Friday, May 1, 2015

Fulfilling a Career Dream

The Servicemen's Readjustment Act of 1944, also known as the G.I. Bill, was a law that provided benefits for returning World War II veterans.  The benefits included low-cost mortgages, low-interest loans to start a business, cash payments of tuition and living expenses to attend college, high school or vocational education, as well as one year of unemployment compensation.  It was available to every veteran who had been on active duty during the war years for at least ninety days and had not been dishonorably discharged; combat was not required.  By the end of the program in 1956, roughly 2.2 million veterans had used the G.I. Bill education benefits in order to attend colleges or universities, and an additional 6.6 million used these benefits for some kind of training program.   Brownley Stewart and two of his brothers were able to take advantage of the G.I. Bill.

Brownley Stewart probably always wanted to be a carpenter.  There are stories of him collecting any and every scrap of wood he could find and turning it into something useful for his mother.

After returning from the war Brownley initially worked at the Veterans Administration hospital in Chillicothe, Ohio.  But he wanted to return to his home in West Virginia and fulfill his passion for woodworking.  He took advantage of the G.I. Bill to train as a carpenter.  He was assigned to apprentice under Mr. Henry Parrish who provided him with the business as well as the technical skills needed in the field of carpentry.  (They remained friends until Mr. Parrish passed away.)

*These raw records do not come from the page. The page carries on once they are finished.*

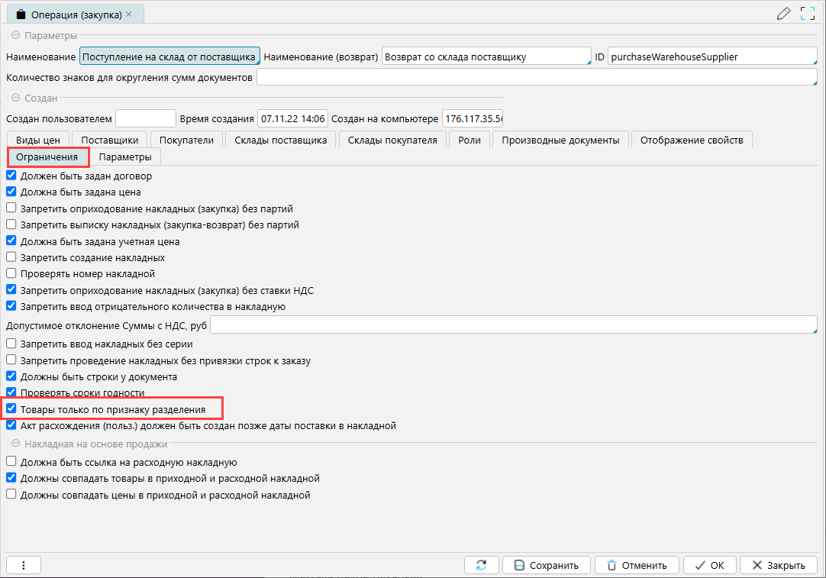This screenshot has width=826, height=578.
Task: Switch to the Виды цен tab
Action: click(x=38, y=140)
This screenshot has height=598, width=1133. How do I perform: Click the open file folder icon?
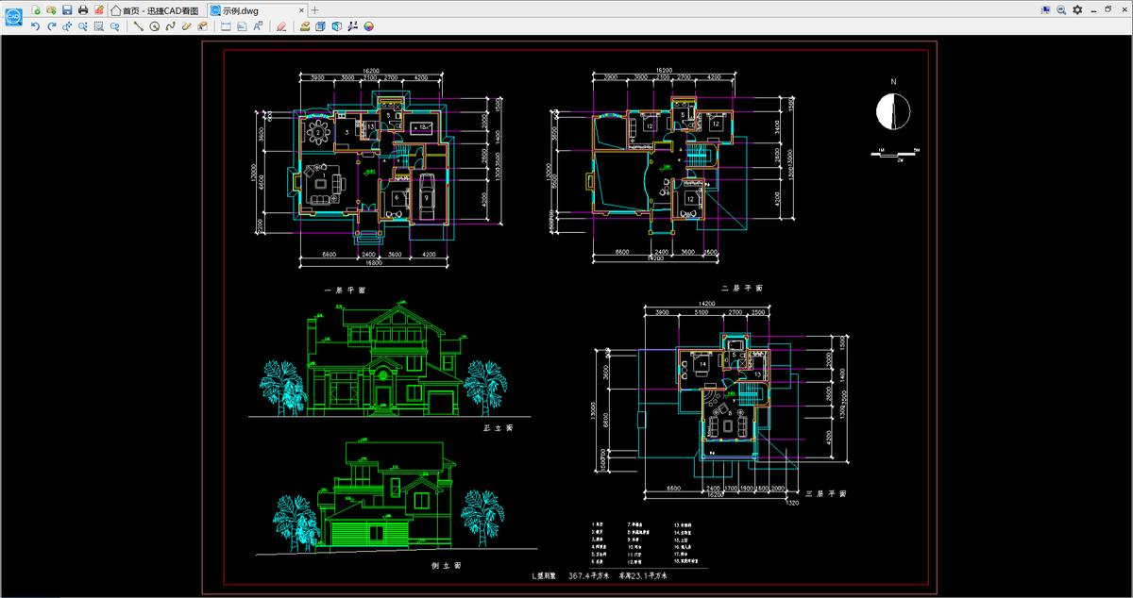click(x=51, y=9)
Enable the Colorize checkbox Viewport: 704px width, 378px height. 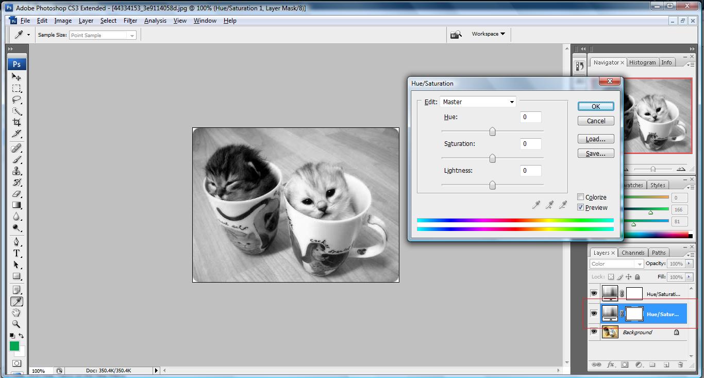[x=580, y=197]

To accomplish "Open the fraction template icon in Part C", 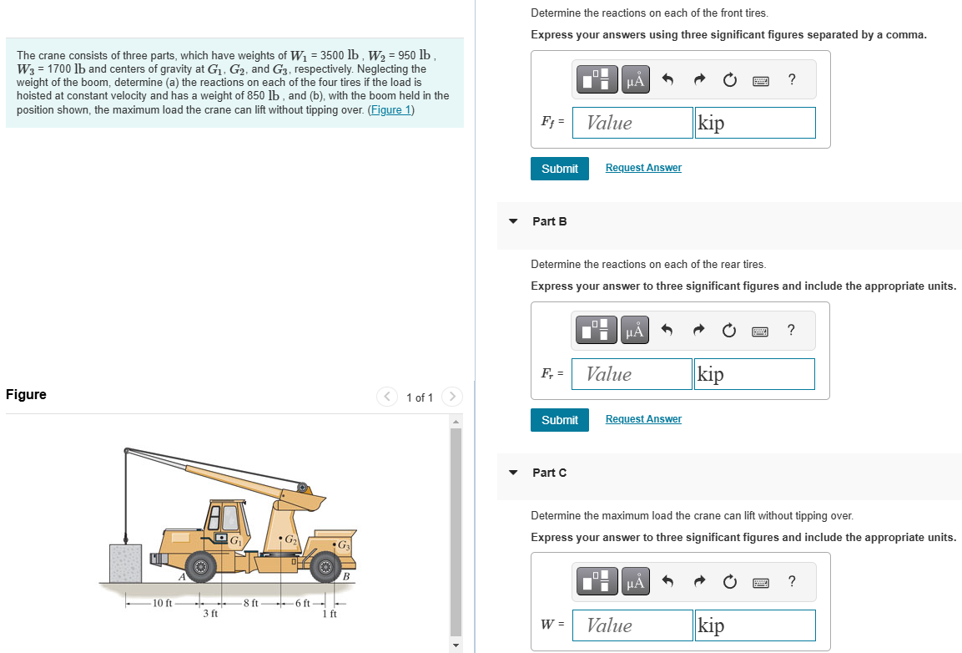I will (x=596, y=581).
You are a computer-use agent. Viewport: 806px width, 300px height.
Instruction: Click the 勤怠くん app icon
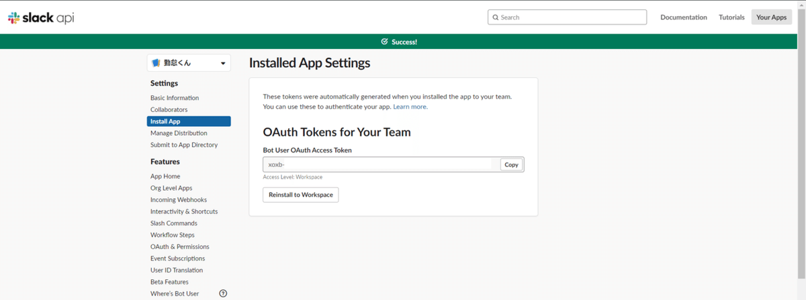click(156, 63)
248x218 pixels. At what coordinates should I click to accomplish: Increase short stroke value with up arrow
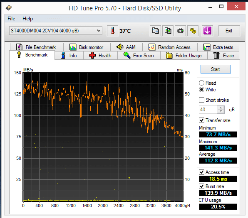point(221,108)
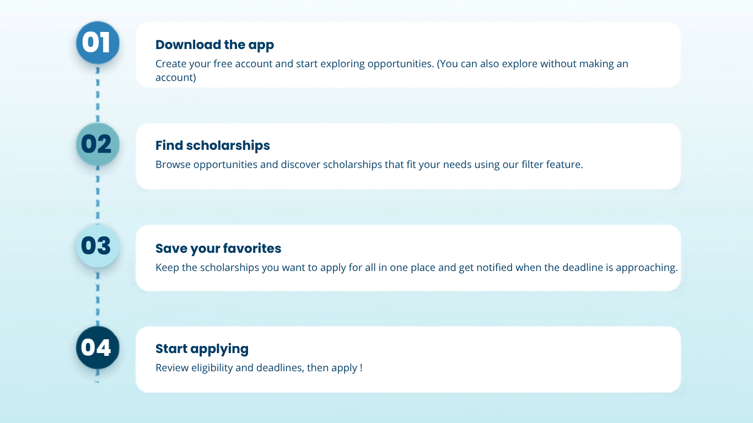The width and height of the screenshot is (753, 423).
Task: Select the Start applying heading
Action: click(202, 349)
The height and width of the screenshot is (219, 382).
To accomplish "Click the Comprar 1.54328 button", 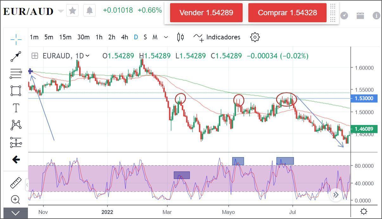I will pos(287,13).
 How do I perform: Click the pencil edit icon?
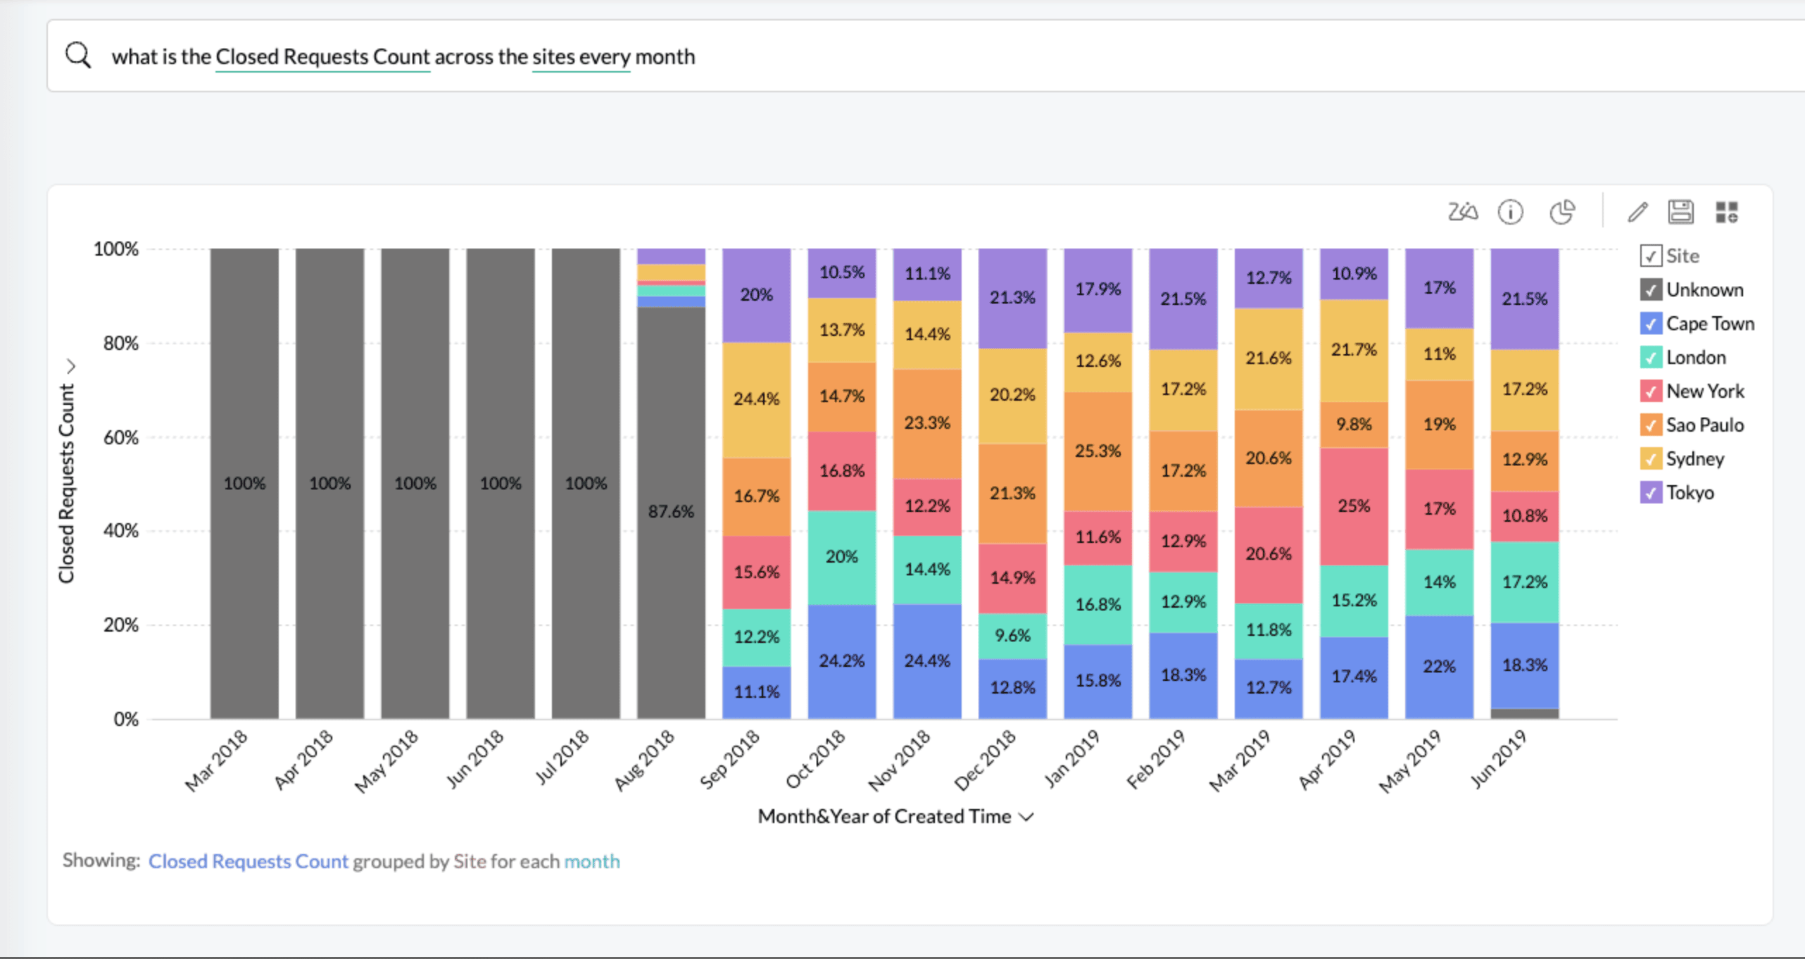[x=1637, y=212]
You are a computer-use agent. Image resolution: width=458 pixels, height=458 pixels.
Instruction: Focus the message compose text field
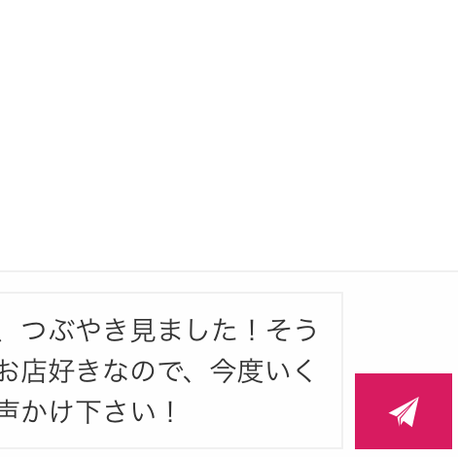click(x=171, y=370)
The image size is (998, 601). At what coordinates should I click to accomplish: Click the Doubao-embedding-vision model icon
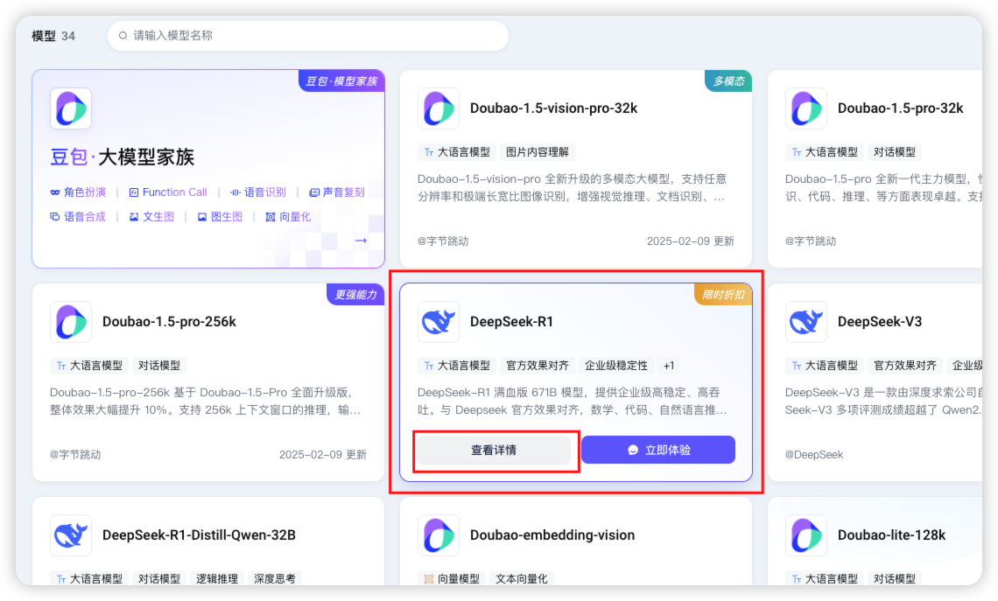point(439,535)
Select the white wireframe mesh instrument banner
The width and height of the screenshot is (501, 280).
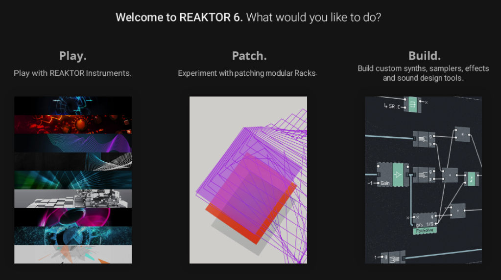point(73,161)
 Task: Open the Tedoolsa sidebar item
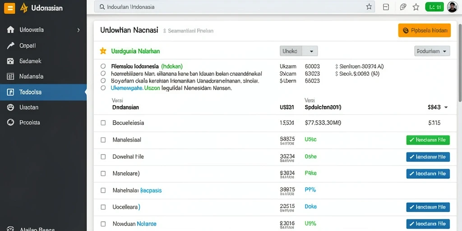click(43, 92)
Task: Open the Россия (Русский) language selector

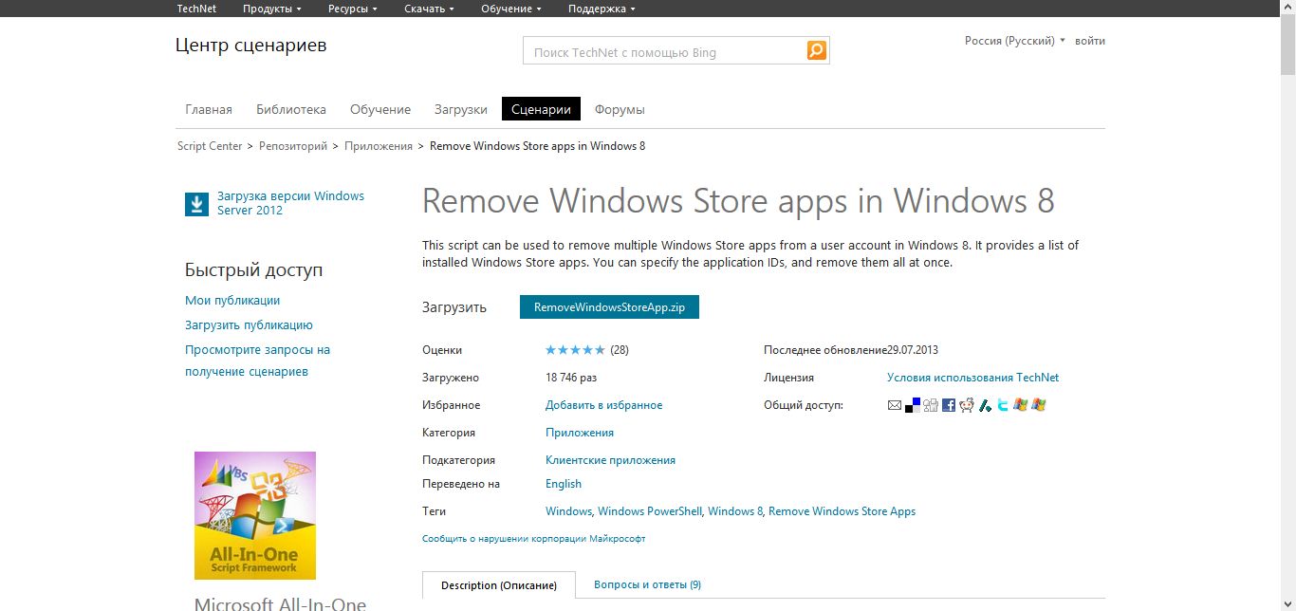Action: point(1014,41)
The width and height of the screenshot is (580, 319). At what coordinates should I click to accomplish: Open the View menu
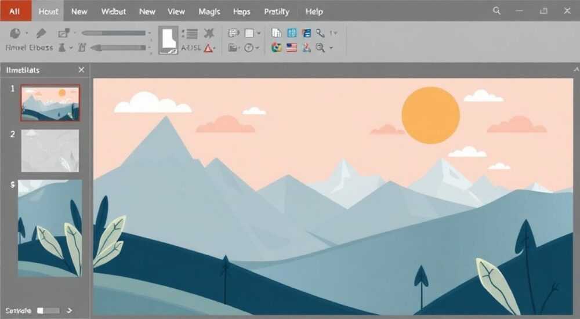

The first home Brownley built was for his brother Kendall on his brother's new farm.  Kendall intended to move his mother into the new house, but she wanted to remain in the home she built with her husband.  Brownley and his new wife lived with his brother until he could build his own new house just across the road. 

As an independent licensed contractor Brownley established several long-term relationships with local contractors  and suppliers, especially the Boggs and Buchannons.  He had many regular clients in Keyser and on Patterson Creek Road who always requested him for their home remodeling and repairs.  Several homes he built from the foundation up are still being lived in today.

Brownley did have a partner for a few years during his home building days.  But he enjoyed working independently and as his own boss.  He could do his own electrical and plumbing and have it code inspected.

Even when Brownley went on vacation to visit his mother-in-law he took his tool box to work on any home projects she might have lined up for him.

Brownley's biggest project was the Potomac Valley Hotel in Keyser.  He started building the motel for Mr. John Rokisky in the 1960s; they started with twenty units, a dining room, banquet hall and kitchen.  Then they added on another forty-four units and a golf course in the 1970s.  He then stayed on as the property manager for the motel and the golf course.  (Note:  Mr. Rokisky was a former professional football player.  Occasionally he would encourage Brownley to play hooky for the day and they would go to a Baltimore Orioles game.)

Occasionally Brownley would get the building bug and take time out from the motel to build a new home, like the one he build for two of his cousins in Moorefield.  He continued to do handyman jobs whenever requested.  He truly loved building and woodworking.

Brownley finally retired 1990 at the age of eighty.  His first retirement project was to build a huge workshop for himself.  Then he continued to build small useful items that he took to those he thought could use them.  And if you happen to drive some of the roads in Keyser or Burlington and you see little black cat silhouettes, you are looking at Brownley's handiwork.  He even did special projects like a doll cradle for a little girl's Christmas.  (My most prized pieces of furniture are the mahogany step-stool and dressing table he built for my new house.)  

Note:  Brownley Stewart's maternal grandfather was a carpenter.  And his son just built his first house!